Estrogen May Cut Rate of Alzheimer’s in Women : Health: Hormone recipients were 40% less likely to get the disease, USC study finds. Others had milder symptoms.

Post-menopausal women who receive estrogen replacement therapy to prevent bone loss and heart disease are less likely to develop Alzheimer’s disease and, if they do develop it, their symptoms are less severe, a USC researcher reported Tuesday.

In an 11-year study of 8,879 women at Leisure World in Laguna Hills, the researchers found that women who received estrogen were 40% less likely to develop the disabling disorder than women who did not take estrogen, Dr. Victor W. Henderson told a meeting of the Society for Neuroscience in New York City.

“This suggests that estrogen replacement might be useful for preventing or delaying the onset of this dementia in older women,” Henderson said. An estimated 15% to 18% of post-menopausal women--about 3 million--currently receive estrogen replacement therapy in the United States. Nearly 4 million elderly Americans have Alzheimer’s disease, which leads to loss of memory and an inability to care for oneself. The researchers have no data on the potential effects of estrogen in men.

In another study reported at the meeting, New Jersey researchers demonstrated in animals that administration of another female hormone, progesterone, can sharply reduce the extent of brain damage after concussions, such as those received in automobile accidents.

If this result with mice is replicated, human studies could begin very quickly because progesterone has no known serious side effects, said neuroscientist Robin L. Roof of Rutgers University in New Brunswick, N.J.

The two new studies demonstrate the previously overlooked importance of hormones in the brain and “could prove to be a boon to clinicians,” said Dr. Bruce McEwen of Rockefeller University in New York, who was one of the first to discover estrogen binding sites in the brain. “Estrogens are very important hormones for the brain.

Henderson’s results are stronger than prior hints of the effects of estrogen and worthy of further study, said JoAnn McConnell, senior vice president for medical and scientific affairs of the Alzheimer’s Assn. in Chicago.

The female body stops producing estrogen when the ovaries cease functioning at menopause, typically between the ages of 45 and 55. The absence of estrogen can produce a variety of symptoms, including hot flashes, mood swings, vaginal itching and increased urinary tract infections.

In the 1960s, physicians began prescribing estrogen replacement therapy to ease these symptoms. They soon discovered that the therapy also prevented or delayed osteoporosis, the bone thinning that leads to severe, even life-threatening, fractures.

More recently, researchers have discovered that estrogen replacement therapy can reduce the risk of cardiovascular disease by as much as 50%. A new study reported today in the journal Circulation found that protection extends well into the eighth decade of life.

Counterbalancing these benefits is an apparent increased risk of cancer. Studies have shown that estrogen replacement therapy can increase the risk of breast cancer by as much as 30%, perhaps even more in women with a family history of the disease. Early studies also showed an increased risk of endometrial cancer, but that risk has been largely eliminated by reducing estrogen doses and combining it with progesterone.
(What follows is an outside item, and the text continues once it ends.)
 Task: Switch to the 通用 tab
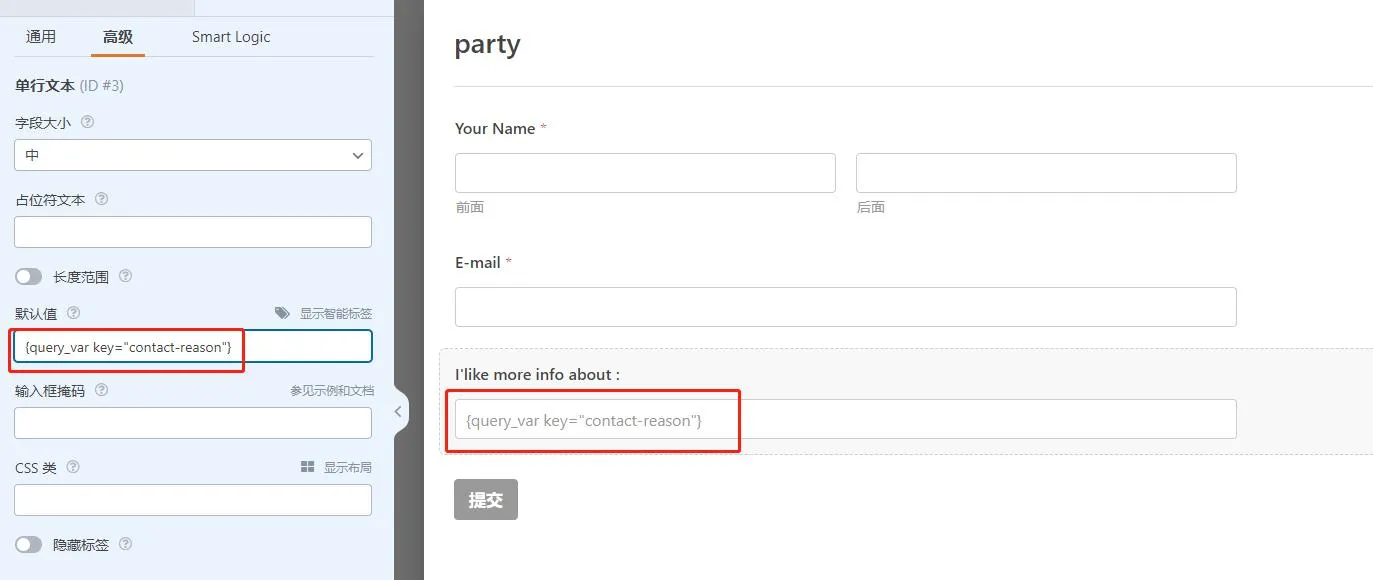coord(41,37)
Henderson initially collected data from 253 elderly women retrospectively in a long-term study of aging and dementia--a loss of reasoning ability. He found that only 7% of the women with Alzheimer’s disease had undergone estrogen replacement therapy, compared to 18% of the women without the disorder.

Intrigued, he joined forces with Dr. Annlia Paganini-Hill of USC, who has been studying residents of Leisure World since 1981. They identified 127 women who died of Alzheimer’s or a related dementia and compared each with four other women who had similar birth and death dates and did not have Alzheimer’s.
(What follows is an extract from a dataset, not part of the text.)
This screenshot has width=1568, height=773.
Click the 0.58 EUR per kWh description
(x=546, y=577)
They found not only that estrogen seemed to protect against Alzheimer’s, but also that higher doses provided more protection. Overall, the women who had estrogen replacement therapy were 40% less likely to develop Alzheimer’s than women who did not receive it, and those women who received the highest doses were 60% less likely to develop it. And those women who received estrogen and still developed Alzheimer’s performed better on mental tests than Alzheimer’s victims who did not receive the therapy.

Henderson cautioned that more studies need to be done with larger groups. In particular, he said, physicians should study whether estrogen can delay the onset of the disorder in women at high risk and whether it can improve mental functioning in women who have developed the disease.

“We haven’t proved anything yet,” he said in an interview. “We’ve just opened some doors, I think.”

In the progesterone study, Roof looked at edema, a swelling of the brain resulting from trauma, which causes the death of brain cells, accompanied by loss of cognitive, sensory and motor skills. Her initial studies had shown that male mice develop more edema than females because the females have higher circulating levels of progesterone.

Roof and her colleagues gave brain contusions, “much like those you might receive in a car accident,” to 24 male rats. Half the rats received progesterone injections every day for a week, while the other half received no treatment. Those rats that received the hormone performed nearly as well on mental tests as rats who had no contusions, while those who received no treatment performed much worse.

“Our findings are potentially important,” she said, “because progesterone is relatively safe and could be used in humans very easily.”